March 10, 2021
A British coming-of-age drama about inner-city schoolgirls leads the lack of nominations and four female directors are shortlisted, meaning whatever Bafta has done behind the scenes has worked
The Bafta nominations seem this year to have answered two perennial objections: that they are not diverse enough and – perhaps paradoxically – not British enough.
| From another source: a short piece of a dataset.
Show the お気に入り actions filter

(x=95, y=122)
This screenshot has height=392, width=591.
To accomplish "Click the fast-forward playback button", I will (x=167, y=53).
Four out of the six best director nominees are women: Chloé Zhao for the docufictional road movie Nomadland, Sarah Gavron for the explosively energetic social-realist Rocks, Jasmila Žbanić for Quo Vadis, Aida?, a gruelling reconstruction of the Srebrenica massacre during the Bosnian war, and Shannon Murphy for her family dysfunction drama Babyteeth.
Bafta has also expanded the outstanding British film category to 10 entries, apparently in honour of the entrants’ strength (although this is arguably an artificial bit of goalpost moving). The star of this category is Rocks, which jointly leads the pack with a handsome seven nods, level with Nomadland; Florian Zeller’s harrowing dementia drama The Father gets six, along with Emerald Fennell’s brilliant rape-revenge satire Promising Young Woman. The outstanding British debut section – long considered the beating heart of the Baftas, and the category where a nomination can launch a career – has a lot of duplications with outstanding British film, and it’s great to see double-nods for Ben Sharrock’s wonderful refugee movie Limbo and Rose Glass’s outstanding horror Saint Maud.